与此同时,谷道的前后出口,也赫然出现了玄甲军的旗帜和重弩!他们竟在不知不觉间,完成了对这支西凉前锋的合围!
“突围!向后突围!”赵贲目眦欲裂,知道中了圈套,而且是致命的圈套!他拼命组织兵力,试图向来路冲杀,打开缺口。
然而,玄甲军显然有备而来。谷口处不仅设置了拒马,更有数架重型弩车封锁,冲在前面的西凉骑兵如同撞上铁板,人仰马翻。试图从两侧陡坡攀爬逃窜的士卒,则被上方精准的箭矢和滚木礌石无情收割。
战斗,或者说屠杀,持续了不到一个时辰。
西凉军固然精锐,但在绝对优势的地形、出其不意的打击、以及玄甲军精良的装备和严酷的训练面前,彻底崩溃了。赵贲身中数箭,被亲兵拼死救出,但一万两千前锋,死伤超过三成,余者大半跪地投降,仅有少数溃兵侥幸逃出,哭喊着奔向耿忠大营方向。
黑石坳,尸横遍野,血流成河,空气中弥漫着浓重的血腥和硝烟味。玄甲军开始有条不紊地打扫战场,收押俘虏,清点缴获。
消息以最快的速度,分别传向三个方向:
耿忠大营。
“报!都督!大事不好!赵贲将军在黑石坳遭遇玄甲军伏击!全军……全军溃败!赵将军重伤!”逃回的溃兵带来了晴天霹雳。
耿忠手中的茶杯“啪”地一声摔得粉碎,他猛地站起,脸色瞬间煞白,身体晃了晃,几乎站立不稳。
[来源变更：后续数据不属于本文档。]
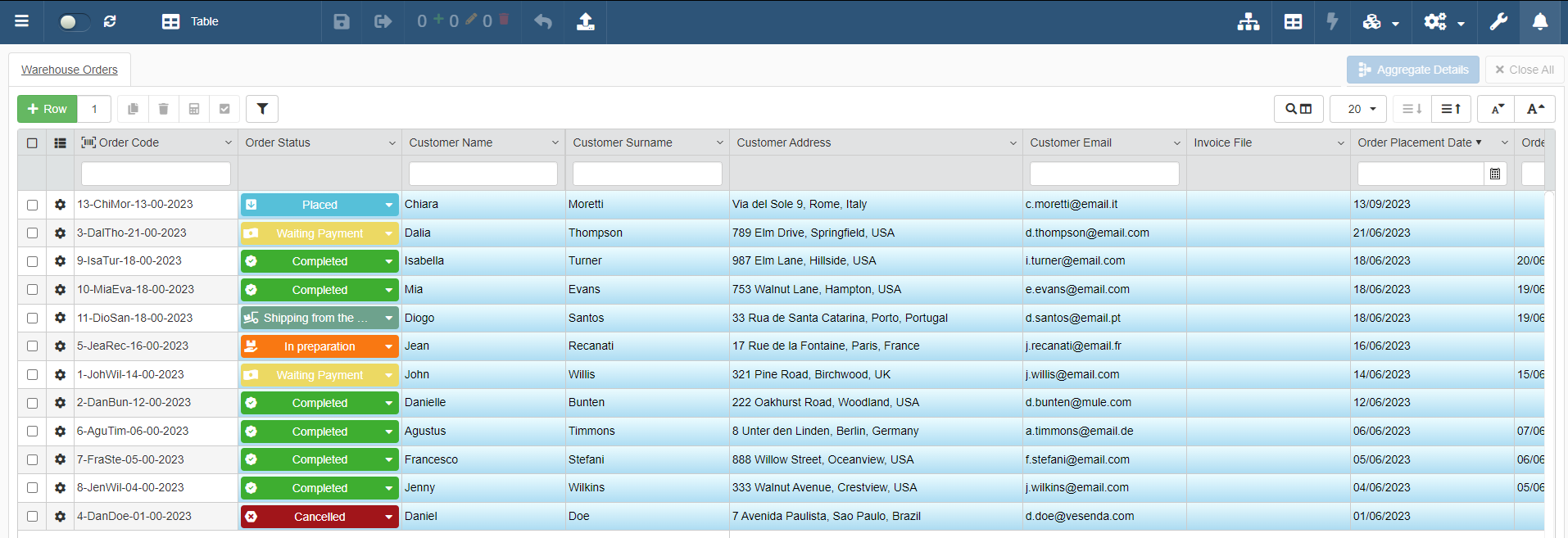Screen dimensions: 1568x538
Task: Click the notification bell icon
Action: click(1539, 22)
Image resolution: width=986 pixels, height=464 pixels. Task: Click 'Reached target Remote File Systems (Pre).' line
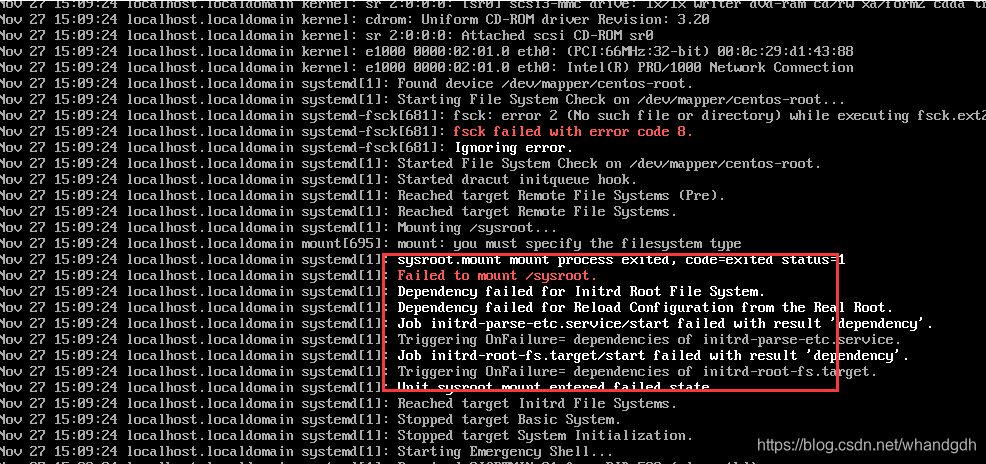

“玄甲军……伏击……萧煜!他怎么敢?!他怎么知道……” 震惊、愤怒、难以置信,还有一丝计划被彻底看穿、反遭算计的恐惧,瞬间淹没了他。什么坐收渔利,什么重返北凉,都在这一刻显得如此可笑!萧煜不仅识破了他的打算,更用如此酷烈的方式,直接斩断了他伸出去的触手!
“都督!萧煜使者到营外!声称要都督就‘西凉军无故攻击友军’一事,立刻给出解释!并要都督……亲往玄甲军大营请罪!”亲卫的声音带着颤抖传来。
亲往大营请罪?那岂非自投罗网?耿忠额角青筋暴跳,心中陷入前所未有的挣扎与恐惧。去,生死难料;不去,便是彻底撕破脸,坐实了罪名!萧煜挟大胜之威,下一步会怎么做?直接宣布他为叛逆,挥师西进?